Raporda, Türkiye’deki demokratik sistemin denetim ve dengeleme mekanizmalarının başkanlık sisteminden olumsuz yönde etkilendiği, devlet kurumları ve kamu kurumlarının bağımsızlıklarının zayıfladığı, parlamentonun rolünün gerilediği gibi eleştiriler de göz çarpıyor.
Türkiye’nin yönetim sistemine de yönelen bu eleştiriler, geçen ekim ayındaki “Türkiye İzleme Raporu”nda yer aldığında, Dışişleri Bakanlığı’nın sert bir tepkisiyle karşılaşmıştı. Dışişleri’nin açıklamasında rapor için “önyargılı”, “haksız ve orantısız”, “objektiflikten uzak” gibi nitelemeler kullanılmıştı.

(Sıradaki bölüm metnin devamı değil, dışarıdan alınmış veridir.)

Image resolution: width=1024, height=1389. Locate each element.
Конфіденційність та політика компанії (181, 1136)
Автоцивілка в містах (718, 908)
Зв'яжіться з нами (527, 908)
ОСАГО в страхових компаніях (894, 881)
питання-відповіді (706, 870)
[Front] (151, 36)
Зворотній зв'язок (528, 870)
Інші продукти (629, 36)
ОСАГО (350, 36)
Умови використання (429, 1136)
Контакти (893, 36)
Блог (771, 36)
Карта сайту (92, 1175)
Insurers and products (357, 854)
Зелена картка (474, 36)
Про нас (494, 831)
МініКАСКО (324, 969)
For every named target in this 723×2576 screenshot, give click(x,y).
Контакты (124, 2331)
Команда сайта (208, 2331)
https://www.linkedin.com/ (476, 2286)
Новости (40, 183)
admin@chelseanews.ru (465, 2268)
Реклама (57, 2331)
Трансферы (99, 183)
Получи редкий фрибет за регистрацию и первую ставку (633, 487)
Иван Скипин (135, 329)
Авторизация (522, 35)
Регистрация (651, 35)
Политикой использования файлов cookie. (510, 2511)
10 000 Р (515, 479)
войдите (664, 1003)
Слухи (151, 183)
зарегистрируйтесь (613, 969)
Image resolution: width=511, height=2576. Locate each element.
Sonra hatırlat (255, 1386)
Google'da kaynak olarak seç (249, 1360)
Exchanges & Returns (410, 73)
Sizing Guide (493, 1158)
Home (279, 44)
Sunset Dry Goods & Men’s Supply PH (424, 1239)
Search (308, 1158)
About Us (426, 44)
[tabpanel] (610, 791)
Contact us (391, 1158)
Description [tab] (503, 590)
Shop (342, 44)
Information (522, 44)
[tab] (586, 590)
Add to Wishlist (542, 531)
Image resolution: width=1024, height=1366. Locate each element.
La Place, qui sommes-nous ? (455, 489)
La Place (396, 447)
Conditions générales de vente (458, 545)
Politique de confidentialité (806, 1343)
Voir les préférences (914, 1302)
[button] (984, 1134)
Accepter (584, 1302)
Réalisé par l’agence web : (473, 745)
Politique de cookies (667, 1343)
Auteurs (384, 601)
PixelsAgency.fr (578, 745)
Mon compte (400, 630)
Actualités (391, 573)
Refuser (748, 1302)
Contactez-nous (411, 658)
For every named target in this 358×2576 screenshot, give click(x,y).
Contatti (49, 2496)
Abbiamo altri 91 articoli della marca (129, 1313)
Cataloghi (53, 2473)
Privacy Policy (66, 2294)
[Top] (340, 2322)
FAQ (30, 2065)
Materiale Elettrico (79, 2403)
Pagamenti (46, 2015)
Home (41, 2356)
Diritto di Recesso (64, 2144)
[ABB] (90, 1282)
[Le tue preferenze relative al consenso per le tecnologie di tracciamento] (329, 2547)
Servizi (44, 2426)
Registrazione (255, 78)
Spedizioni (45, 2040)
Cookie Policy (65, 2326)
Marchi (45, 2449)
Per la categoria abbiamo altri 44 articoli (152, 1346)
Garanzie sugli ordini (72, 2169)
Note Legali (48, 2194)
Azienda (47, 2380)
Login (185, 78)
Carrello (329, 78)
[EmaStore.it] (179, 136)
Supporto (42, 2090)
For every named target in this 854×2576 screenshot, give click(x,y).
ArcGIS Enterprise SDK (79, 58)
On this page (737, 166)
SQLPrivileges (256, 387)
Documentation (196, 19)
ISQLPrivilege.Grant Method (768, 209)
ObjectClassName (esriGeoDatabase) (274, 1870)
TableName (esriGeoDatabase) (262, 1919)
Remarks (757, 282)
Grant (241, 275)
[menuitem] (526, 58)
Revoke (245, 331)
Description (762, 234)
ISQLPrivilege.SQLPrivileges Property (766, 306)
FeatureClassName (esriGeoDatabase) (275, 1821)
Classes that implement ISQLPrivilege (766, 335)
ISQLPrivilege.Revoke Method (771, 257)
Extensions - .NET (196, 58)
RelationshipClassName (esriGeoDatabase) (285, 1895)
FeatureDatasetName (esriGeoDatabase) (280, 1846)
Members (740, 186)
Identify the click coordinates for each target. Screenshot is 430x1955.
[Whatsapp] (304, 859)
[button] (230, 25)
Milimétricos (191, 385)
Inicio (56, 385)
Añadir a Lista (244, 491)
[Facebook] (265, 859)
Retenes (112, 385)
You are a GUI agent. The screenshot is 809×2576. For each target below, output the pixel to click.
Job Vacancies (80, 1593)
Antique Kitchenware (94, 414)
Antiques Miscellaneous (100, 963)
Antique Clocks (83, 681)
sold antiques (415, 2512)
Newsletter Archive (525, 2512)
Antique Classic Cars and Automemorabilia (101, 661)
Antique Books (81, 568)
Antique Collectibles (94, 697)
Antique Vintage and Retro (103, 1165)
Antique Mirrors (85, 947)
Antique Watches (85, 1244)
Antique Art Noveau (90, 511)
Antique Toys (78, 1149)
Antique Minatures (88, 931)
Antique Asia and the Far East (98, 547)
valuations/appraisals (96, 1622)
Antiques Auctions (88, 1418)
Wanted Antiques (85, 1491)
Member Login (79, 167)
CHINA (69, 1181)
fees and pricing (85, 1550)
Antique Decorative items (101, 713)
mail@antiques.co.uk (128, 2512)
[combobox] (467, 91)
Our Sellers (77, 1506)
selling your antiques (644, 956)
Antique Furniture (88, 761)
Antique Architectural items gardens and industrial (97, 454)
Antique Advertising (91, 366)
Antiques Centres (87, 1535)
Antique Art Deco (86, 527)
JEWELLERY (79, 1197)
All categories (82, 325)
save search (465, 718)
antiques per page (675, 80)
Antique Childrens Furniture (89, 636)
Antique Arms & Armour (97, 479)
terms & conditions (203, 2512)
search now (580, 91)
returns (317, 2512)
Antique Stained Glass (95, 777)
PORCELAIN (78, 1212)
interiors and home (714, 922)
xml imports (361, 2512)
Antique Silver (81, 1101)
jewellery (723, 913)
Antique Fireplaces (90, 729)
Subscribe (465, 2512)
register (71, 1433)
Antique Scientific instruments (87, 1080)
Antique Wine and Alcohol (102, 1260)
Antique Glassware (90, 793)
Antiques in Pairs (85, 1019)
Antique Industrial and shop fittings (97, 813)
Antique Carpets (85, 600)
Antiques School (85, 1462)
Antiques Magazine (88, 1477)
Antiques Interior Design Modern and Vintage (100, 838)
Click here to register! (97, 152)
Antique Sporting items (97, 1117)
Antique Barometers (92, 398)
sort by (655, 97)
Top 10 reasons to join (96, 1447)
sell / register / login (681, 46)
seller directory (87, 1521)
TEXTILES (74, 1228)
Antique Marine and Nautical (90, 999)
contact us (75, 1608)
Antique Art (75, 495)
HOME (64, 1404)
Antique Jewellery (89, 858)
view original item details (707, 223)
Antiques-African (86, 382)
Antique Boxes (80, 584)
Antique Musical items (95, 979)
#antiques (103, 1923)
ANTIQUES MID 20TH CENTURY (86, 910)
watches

AİHM KARARLARININ UYGULANMAMASI MESELESİ
Borrell’in raporunda, ayrıca savcı ve hâkimler üzerindeki siyasi baskıların yargı bağımsızlığını önemli ölçüde olumsuz yönde etkilediği, gazetecilerin, öğrencilerin, avukatların, muhalif siyasetçiler, aktivistlerin çok geniş tutulan terörizm suçlamaları üzerinden soruşturmaya uğradıkları, tutuklandıkları ve mahkum oldukları gibi eleştiriler de var. Keza, Avrupa İnsan Hakları Mahkemesi’nin Osman Kavala ve Selahattin Demirtaş’la ilgili tahliye yönündeki kararlarının uygulanmaması da Borrell tarafından bir eleştiri olarak kayda geçiriliyor. Bu arada, Yargıtay Cumhuriyet Başsavcılığı’nın geçen hafta HDP hakkında açtığı kapatma davasının da rapora girdiğini belirtelim.
Rapordaki bir diğer kritik nokta, bu ayın başında açıklanan “İnsan Hakları Eylem Planı”nın insan hakları ve hukukun üstünlüğü alanlarındaki başlıca kusurlara, eksikliklere çözüm getirmediğinin kaydedilmesidir.
Borrell’in dikkat çeken bir başka ifadesi, Türkiye ile bazı AB ülkeleri arasındaki ikili ilişkilerin gergin olduğundan söz ederken, bu durumun aynı zamanda Türk makamlarının zaman zaman başvurdukları “agresif söylem” ile iç politika kararlarına karışmaya dönük girişimlerden de kaynaklandığını belirtmesidir. Bir başka anlatımla, Türkiye, bazı AB ülkelerindeki siyasi süreçlere müdahale etmekle suçlanıyor.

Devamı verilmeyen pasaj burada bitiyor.